Directive: Rewrite the material from the line that has "The width and" through the end of the material, keeping every line, requests included, and add 138 to each coordinate in the answers while leaving all other numbers unchanged. Leave the pictures out.
======== Data to process
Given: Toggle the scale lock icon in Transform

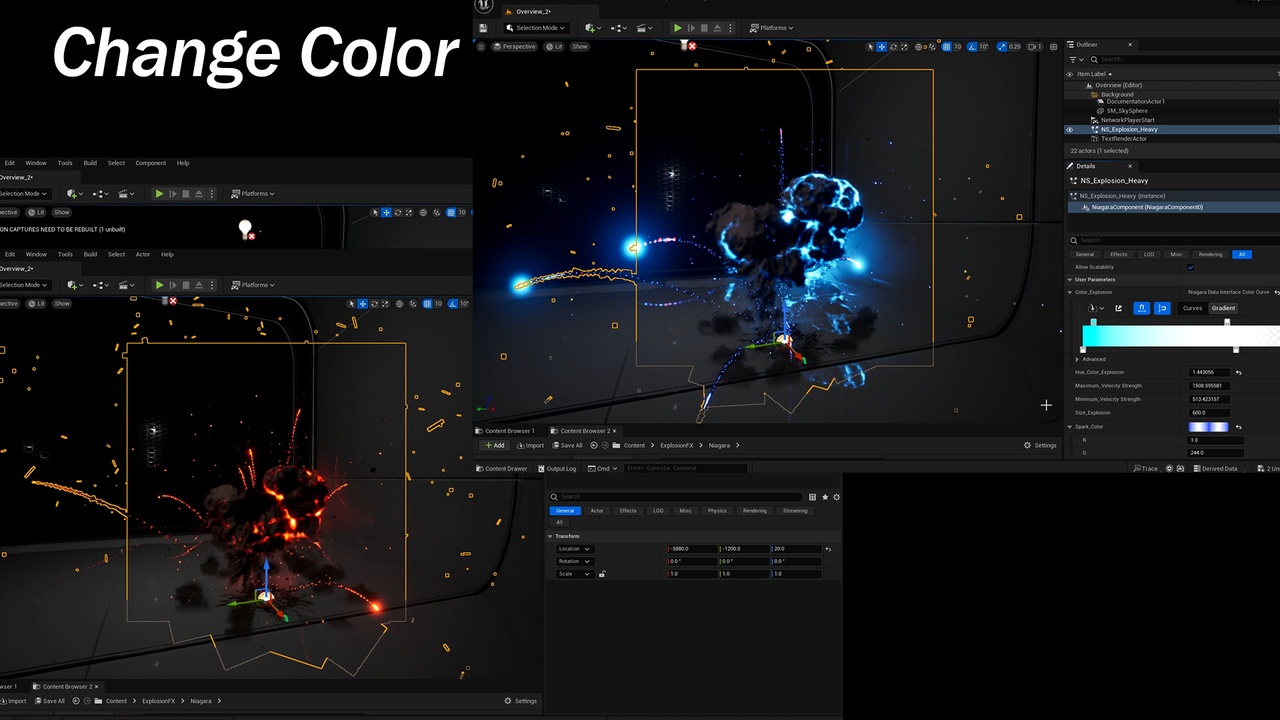Looking at the screenshot, I should (602, 573).
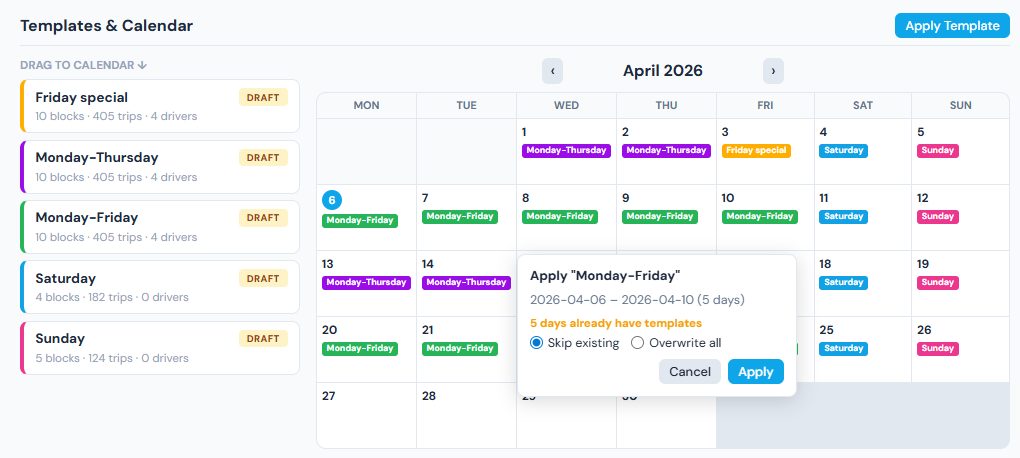
Task: Click Friday special tag on April 3
Action: pyautogui.click(x=756, y=151)
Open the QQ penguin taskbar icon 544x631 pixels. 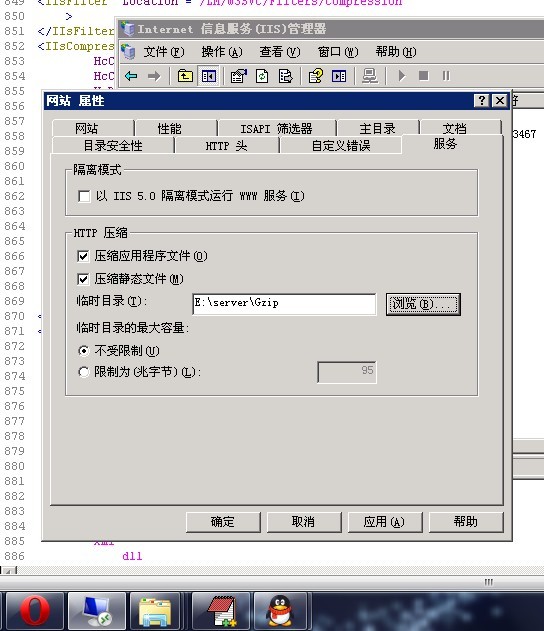[280, 611]
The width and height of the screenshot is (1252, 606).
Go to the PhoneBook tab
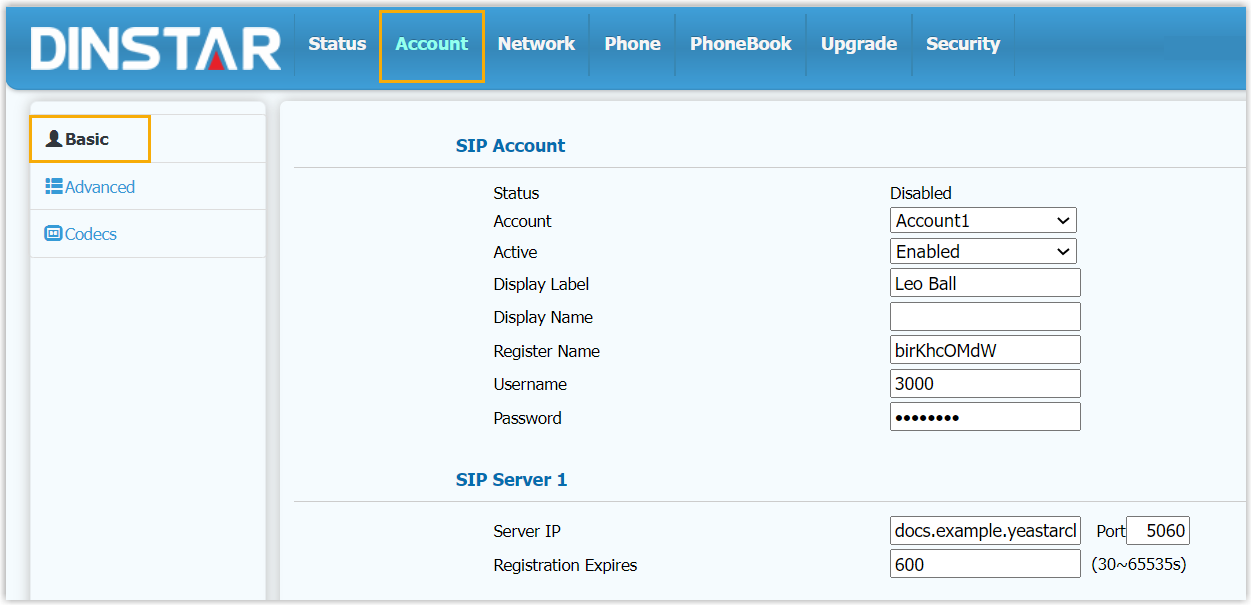pos(740,44)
================
Written response:
The width and height of the screenshot is (1252, 606).
Go to the PhoneBook tab
pos(878,182)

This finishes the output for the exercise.